Ce n’est pas cela, l’art. Aller à un endroit précis que l’on a vu photographié par tant d’autres avant soi, et y retourner huit fois afin d’en tirer la photo qu’on désirait n’est pas de l’art, pas plus que cette attitude ne prouve la moindre passion pour la nature ou les aventures qu’on peut y vivre.

C’était cela qui avait une fois de plus coupé court à la sensation de liberté et à la passion que me procurait la vie au grand air.

J’étais frustré à nouveau et j’ai arrêté de prendre mon appareil dans beaucoup de mes voyages.

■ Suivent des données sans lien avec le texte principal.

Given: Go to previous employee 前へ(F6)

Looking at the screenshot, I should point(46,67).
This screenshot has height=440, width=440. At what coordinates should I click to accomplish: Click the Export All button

Quand je regarde mes plus grands succès en tant que photographe et artiste, les images qui m’ont le plus ému, ce sont presque exclusivement celles que j’ai réalisées quand je me sentais le plus fortement et le plus profondément lié à la puissance sauvage d’un lieu.

Ce sont rarement des photographies préconçues, et elles n’ont pas été prises dans des conditions ou dans des lieux que j’avais déjà vus photographiés.

Quand je repense à ces rares moments où j’ai réussi à réaliser ces imag-es qui éveillent mes sens à un niveau plus profond, plus émotionnel, je me rends compte que c’était dans ces moments-là que j’avais laissé le lieu venir à moi, plutôt que d’aller à lui.

On ne peut trouver dans la nature que ce qu’on laisse venir à soi.

Ça vient à vous quand votre esprit est ouvert à toutes les possibilités, quand vous goûtez à son infinitude, à sa splendeur et à la liberté.